The duration and effort to store these vegetables varies. The first storage category is cold, damp storage. Cold, damp storage is defined as 32-40 F with 90-95 percent relative humidity. Turnips can be kept for up to five months (be sure to store without the tops). Carrots have a shelf life of up to eight months and should be stored without tops. Parsnips can be kept for up to four months. Don’t grow and they have the best sweetness after two weeks of storage at 32 F. Potatoes can be stored for up to six months and should be cured at 50-60 F or 14 days before storage. Swedes have a shelf life of up to four months, do not grow and give off odors. Beets have a shelf life of up to four months, can be waxed, and give off odors.

Cabbage fruits should also be stored cool and moist. Broccoli can be kept for up to two weeks. Cabbage has a shelf life of up to five months, but it is not recommended to store it in the basement as the odor will spread throughout the house. Cauliflower can be kept for up to three weeks. Kohlrabi can be kept for up to two months and should be stored uncovered.

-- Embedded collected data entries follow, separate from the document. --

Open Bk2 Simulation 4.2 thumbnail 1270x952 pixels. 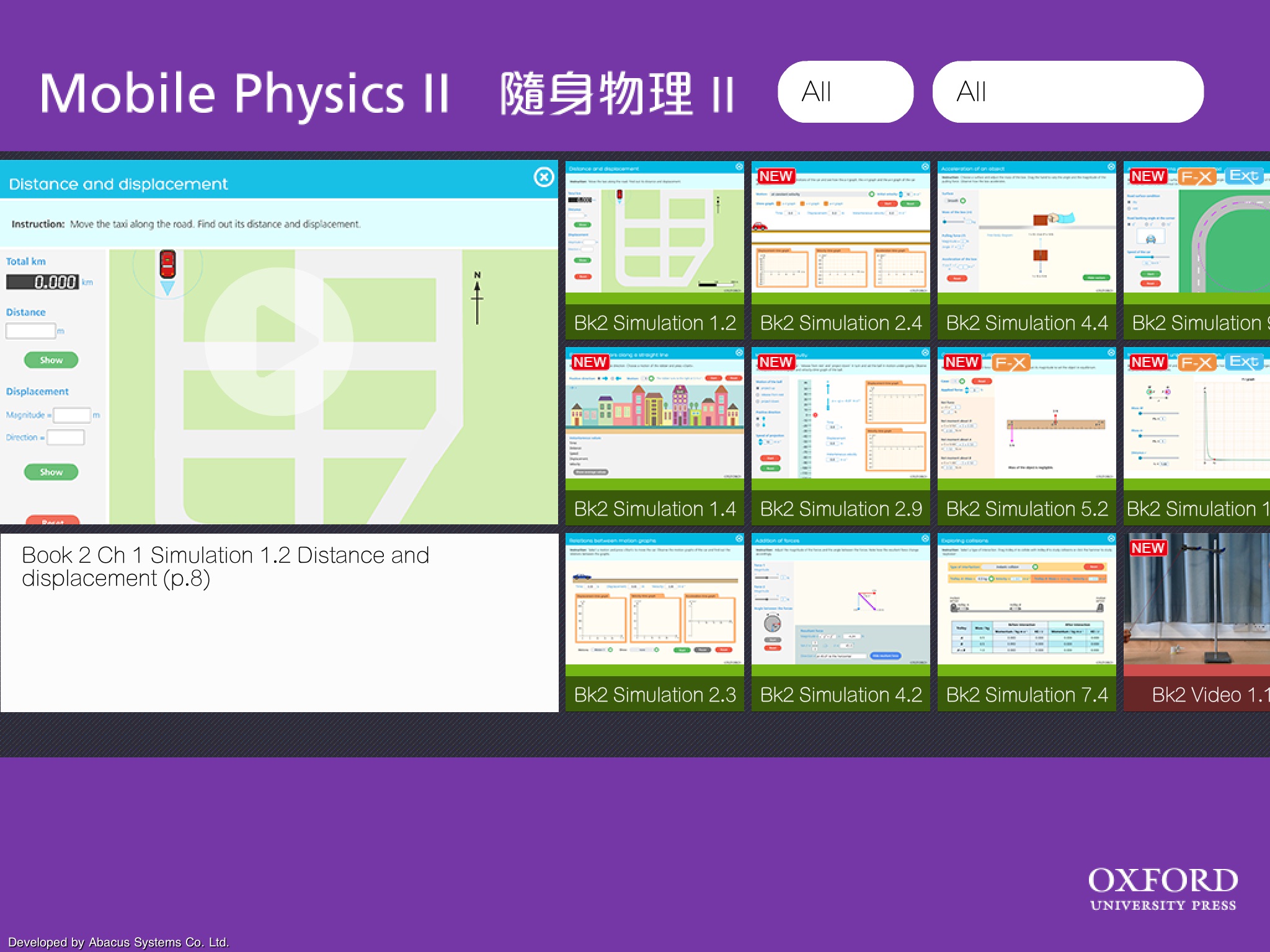[x=840, y=622]
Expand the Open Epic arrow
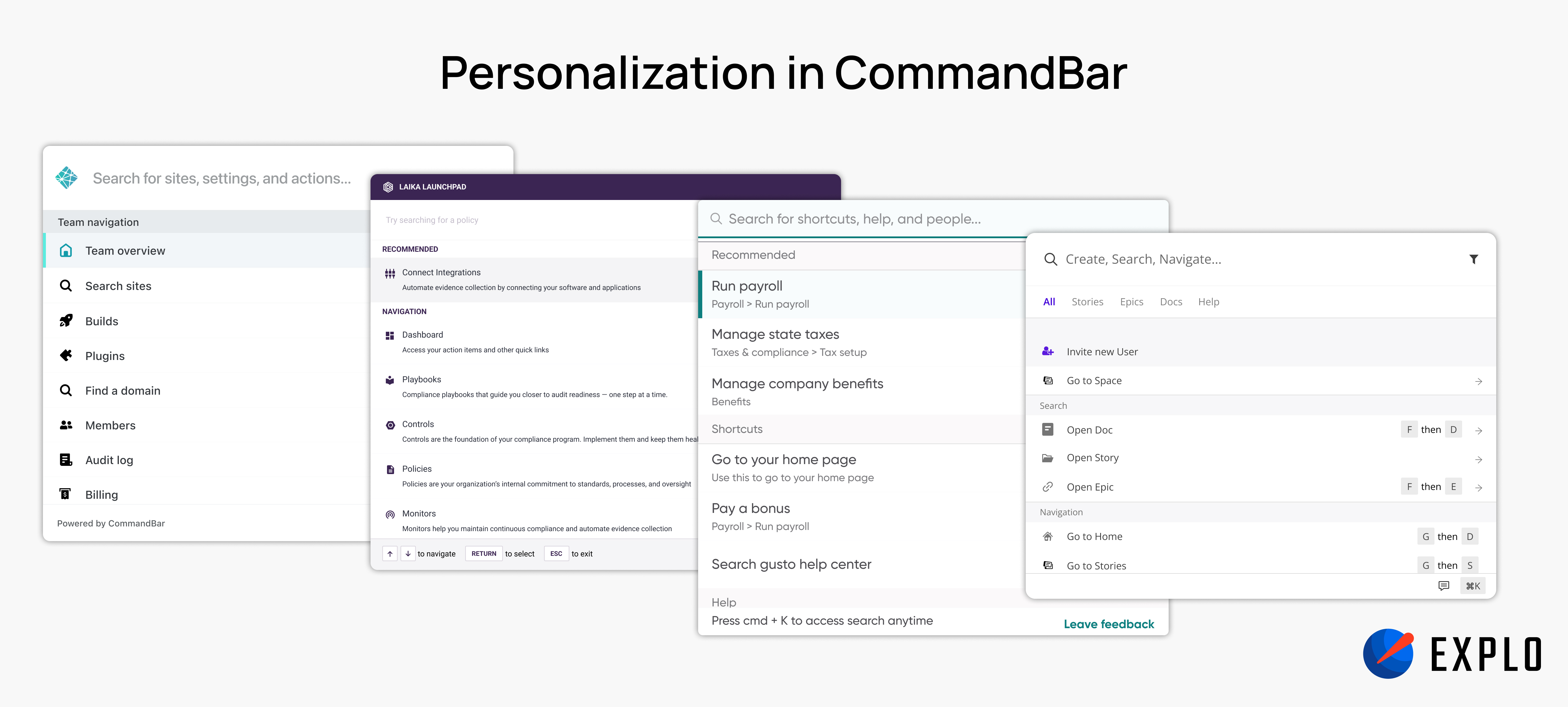The height and width of the screenshot is (707, 1568). [1478, 488]
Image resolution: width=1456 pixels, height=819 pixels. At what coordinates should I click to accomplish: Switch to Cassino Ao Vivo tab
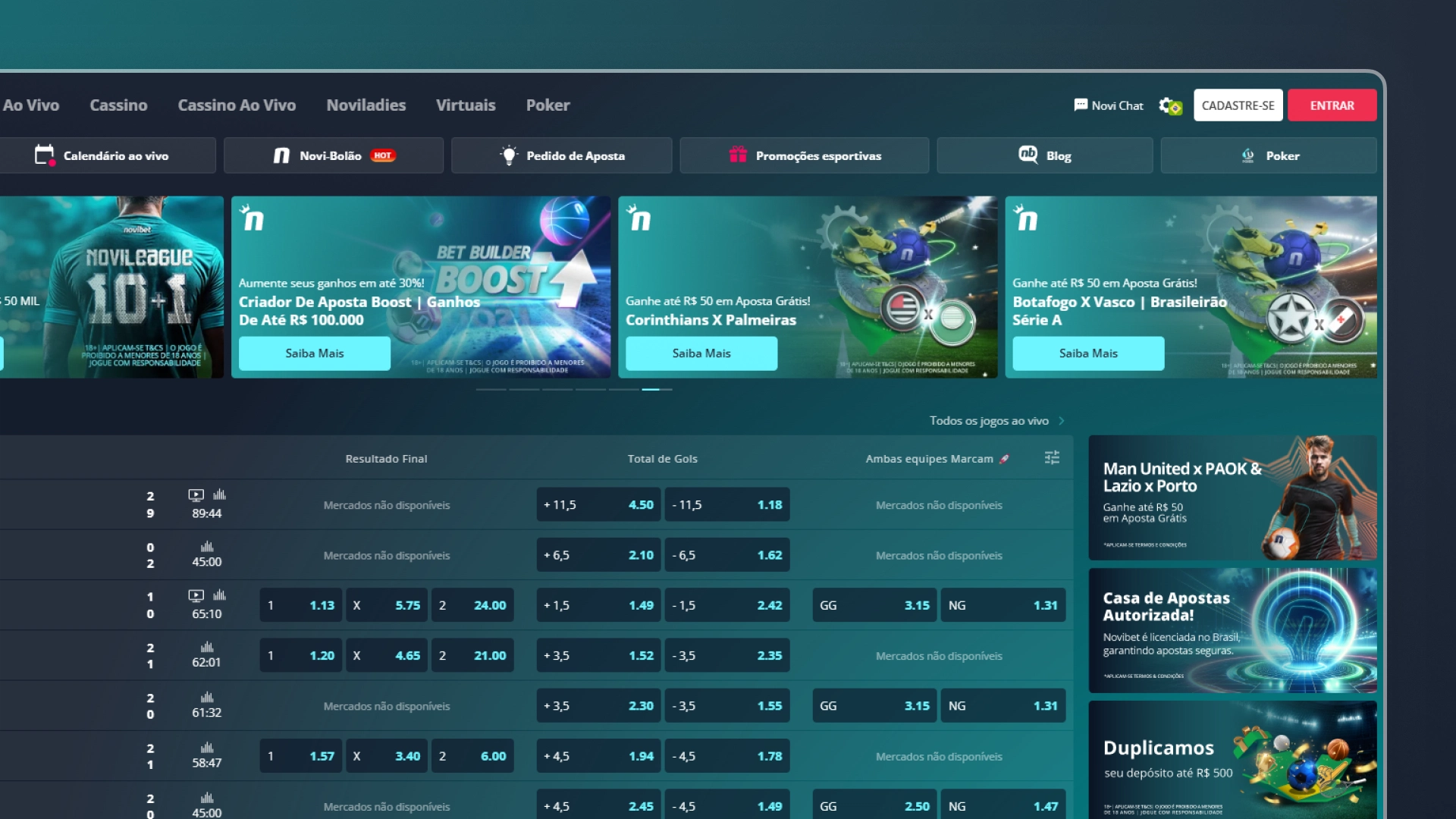click(237, 105)
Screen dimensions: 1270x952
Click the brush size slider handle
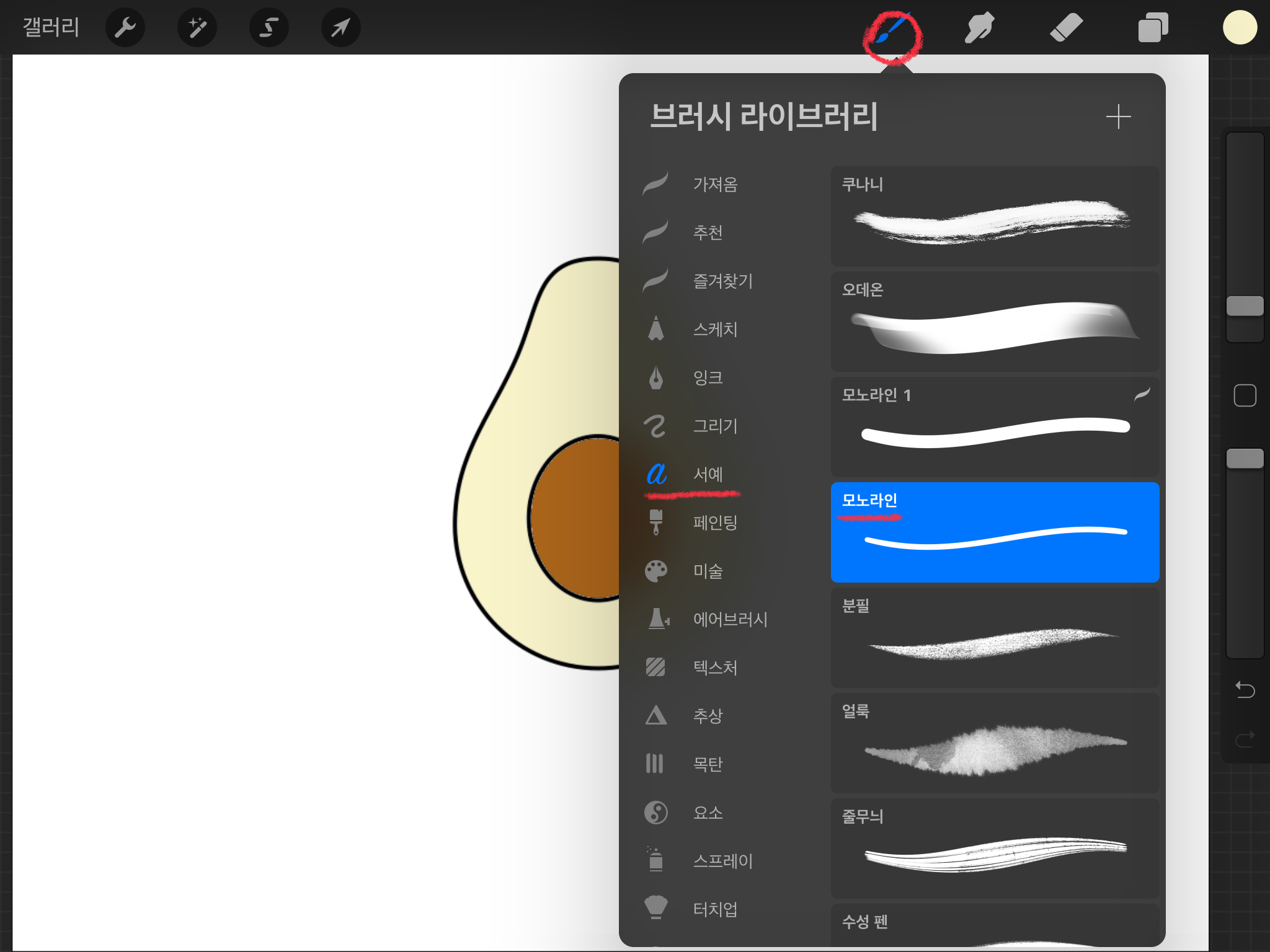(1245, 306)
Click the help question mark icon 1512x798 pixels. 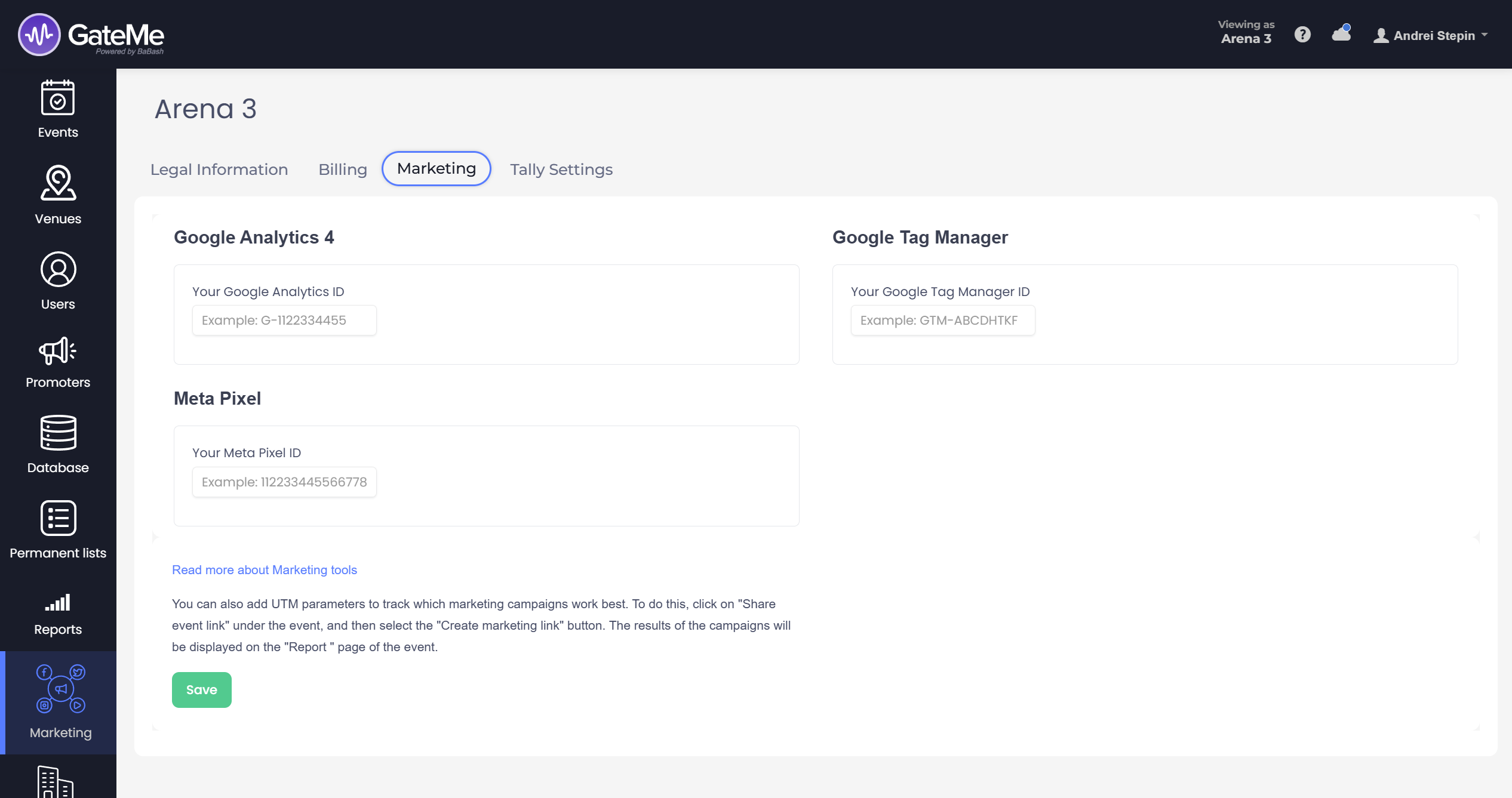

The next storage category is cool, dry storage, which is defined as 50-60 F and 60 percent relative humidity. Squashes are stored for up to two months and are very sensitive to temperatures below 45 F. Winter squash is stored for two to six months depending on variety. Field hardening is the best option.

Finally, there’s cold, dry storage — that’s 32-40 F and 65 percent relative humidity. Onions ripen at room temperature for two to four weeks before storage. Onions should not be stored near apples or potatoes as the apples and potatoes will absorb the onion flavor.

In general, store root crops in layers of moist sand, peat or peat moss, or in a perforated plastic bag. This helps provide the necessary air movement to prevent condensation and helps prevent shrinkage and extend shelf life. Of course, it is then important to ensure good ventilation and to store the products in an area where they will not suffer rodent damage.

To achieve ideal temperatures, use straw, hay or wood shavings to insulate bags of produce in areas where temperatures would drop too low and cause losses. In general, expect a 25 percent reduction in shelf life for every 10 degrees increase in temperature.

Finally, check your products to make sure they aren’t starting to mold or go bad. Discard anyone showing signs before they affect others.

This article was submitted by Katie Drewitz, University of Minnesota Extension.